Mike Nesmith’s tracks, however, are all country pop delights. The joyous sound of a singer preparing to fly the coop and make a bid for artistic freedom, Nesmith’s contributions are best exemplified by the glorious Listen To The Band.

Originally the flip-side to April 1969’s Someday Man single, Listen To The Band was reissued as the A-side after Colgems noticed that DJs were favouring the Nesmith tune over Davy Jones’ admittedly gorgeous Paul Williams cover. Check out this epic nine-minute version of Listen To The Band, from the Monkees’ TV swan-song/death letter 33 ⅓ Revolutions Per Monkee.

 

From that little Hendrix/Hey Joe guitar-lick onwards, this is Mike Nesmith’s triumphant auto-destructive moment, the Monkees coming together as real musicians whilst simultaneously falling apart as a marketing concept, their pop simplicity pummelled into submission by the need to validate themselves alongside the heavy rock expressionism of Brian Auger and Buddy Miles. Nesmith, at least, appears happy. Jones dances to his own rhythm, like some miniature vaudeville hoofer from a Nathaniel West pipe dream. Peter Tork, in his last appearance as a Colgems Monkee, just looks lost and alone, while Dolenz fares little better, diminished by Mr. Buddy Miles huge presence.

Monkees Present
Present (1969)

But let’s not write off Dolenz completely. His contributions to PresentBye Bye Baby Bye Bye, Little Girl and Mommy And Daddy are remarkable. Like some disturbing cross between the grim solicitations of Harry Nilsson, the Child Catcher and the darker fantasies of the West Coast Pop Art Experimental Band, Dolenz’s cuts are sinister, whispered nursery rhymes, where The Monkees squeaky clean TV image gets pulled through the dirt, and images of childhood innocence and American history are pushed into nightmare: “Ask your mommy if she really gets off on all her pills/Ask your Daddy… Would it matter if the bullet went through my head?/If it was my blood spilling on the kitchen floor/Scream it to your mommy and daddy/They’re living in a lie.”

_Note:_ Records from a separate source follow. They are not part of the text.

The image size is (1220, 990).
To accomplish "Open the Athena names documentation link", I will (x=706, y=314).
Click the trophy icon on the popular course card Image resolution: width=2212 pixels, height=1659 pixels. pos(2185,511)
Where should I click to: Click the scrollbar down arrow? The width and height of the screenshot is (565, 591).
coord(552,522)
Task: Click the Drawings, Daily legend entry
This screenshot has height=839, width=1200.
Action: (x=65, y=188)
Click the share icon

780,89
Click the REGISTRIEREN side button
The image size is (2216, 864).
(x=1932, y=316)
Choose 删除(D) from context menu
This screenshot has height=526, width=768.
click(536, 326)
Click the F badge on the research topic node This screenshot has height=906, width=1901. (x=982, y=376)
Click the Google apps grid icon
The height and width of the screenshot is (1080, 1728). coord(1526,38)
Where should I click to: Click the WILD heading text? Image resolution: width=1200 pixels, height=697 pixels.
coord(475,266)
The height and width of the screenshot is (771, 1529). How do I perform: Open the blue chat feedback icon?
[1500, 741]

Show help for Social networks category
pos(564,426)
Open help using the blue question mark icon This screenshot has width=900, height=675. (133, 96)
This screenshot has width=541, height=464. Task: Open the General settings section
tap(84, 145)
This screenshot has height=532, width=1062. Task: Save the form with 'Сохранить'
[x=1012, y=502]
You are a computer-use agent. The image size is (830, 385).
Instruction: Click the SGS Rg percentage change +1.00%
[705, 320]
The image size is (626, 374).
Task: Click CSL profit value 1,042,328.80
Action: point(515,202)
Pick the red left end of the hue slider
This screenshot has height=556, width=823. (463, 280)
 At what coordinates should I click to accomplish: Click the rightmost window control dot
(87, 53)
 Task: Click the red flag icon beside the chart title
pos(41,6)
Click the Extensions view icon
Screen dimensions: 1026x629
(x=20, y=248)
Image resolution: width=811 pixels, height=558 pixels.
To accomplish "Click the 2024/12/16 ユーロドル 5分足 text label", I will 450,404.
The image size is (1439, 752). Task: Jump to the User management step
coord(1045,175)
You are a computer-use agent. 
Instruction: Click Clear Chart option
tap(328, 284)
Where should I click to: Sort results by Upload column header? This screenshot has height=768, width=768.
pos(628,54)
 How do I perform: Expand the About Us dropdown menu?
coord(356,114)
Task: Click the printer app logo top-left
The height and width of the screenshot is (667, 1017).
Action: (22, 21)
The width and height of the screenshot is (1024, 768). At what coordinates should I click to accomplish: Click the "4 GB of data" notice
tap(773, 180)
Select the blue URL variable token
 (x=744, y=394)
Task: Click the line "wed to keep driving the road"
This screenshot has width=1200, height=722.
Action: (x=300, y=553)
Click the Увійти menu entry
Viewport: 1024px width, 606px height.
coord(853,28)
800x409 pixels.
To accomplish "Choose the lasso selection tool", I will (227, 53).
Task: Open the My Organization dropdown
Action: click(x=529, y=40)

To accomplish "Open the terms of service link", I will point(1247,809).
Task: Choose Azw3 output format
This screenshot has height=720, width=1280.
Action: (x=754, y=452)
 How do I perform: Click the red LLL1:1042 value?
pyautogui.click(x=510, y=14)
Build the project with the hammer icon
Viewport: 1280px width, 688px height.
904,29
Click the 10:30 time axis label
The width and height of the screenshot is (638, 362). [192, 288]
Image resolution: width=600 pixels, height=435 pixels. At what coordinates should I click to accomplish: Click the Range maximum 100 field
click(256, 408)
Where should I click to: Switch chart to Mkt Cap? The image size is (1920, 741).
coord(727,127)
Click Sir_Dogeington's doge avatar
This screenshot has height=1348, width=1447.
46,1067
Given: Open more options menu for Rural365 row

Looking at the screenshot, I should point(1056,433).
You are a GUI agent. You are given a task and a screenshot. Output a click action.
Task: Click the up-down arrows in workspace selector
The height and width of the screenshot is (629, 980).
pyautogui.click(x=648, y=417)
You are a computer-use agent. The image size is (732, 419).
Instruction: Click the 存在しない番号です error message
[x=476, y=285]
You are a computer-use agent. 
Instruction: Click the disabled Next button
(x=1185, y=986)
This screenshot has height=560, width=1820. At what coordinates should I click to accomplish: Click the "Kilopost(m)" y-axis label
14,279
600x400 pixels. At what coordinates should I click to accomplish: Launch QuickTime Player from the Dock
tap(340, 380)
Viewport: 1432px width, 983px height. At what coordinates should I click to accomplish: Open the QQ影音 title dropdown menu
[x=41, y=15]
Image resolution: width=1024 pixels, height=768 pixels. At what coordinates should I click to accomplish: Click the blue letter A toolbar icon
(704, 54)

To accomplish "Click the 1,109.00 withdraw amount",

Included as part of a conceptual side-long suite, Dolenz’s tracks might have made a kind of wild ‘theatrical’ sense. Floating free alongside Jones and Nesmith’s pop and country, they genuinely creep you out.

After this, the fab three Monkees had a few more things to do contractually, before Nesmith too flew the coop (“A Nerf’s e-Nerf!”). And then there were two. 1970’s Changes is an album I’ve now come round to – it’s an OK little soft-pop gem (and the space between Jones and Dolenz on that cover kinda break your heart) – but Present? Present is far too weird and strange to be dismissed as merely OK. It’s one of the great damaged wonders of late ’60s pop. Seek it out.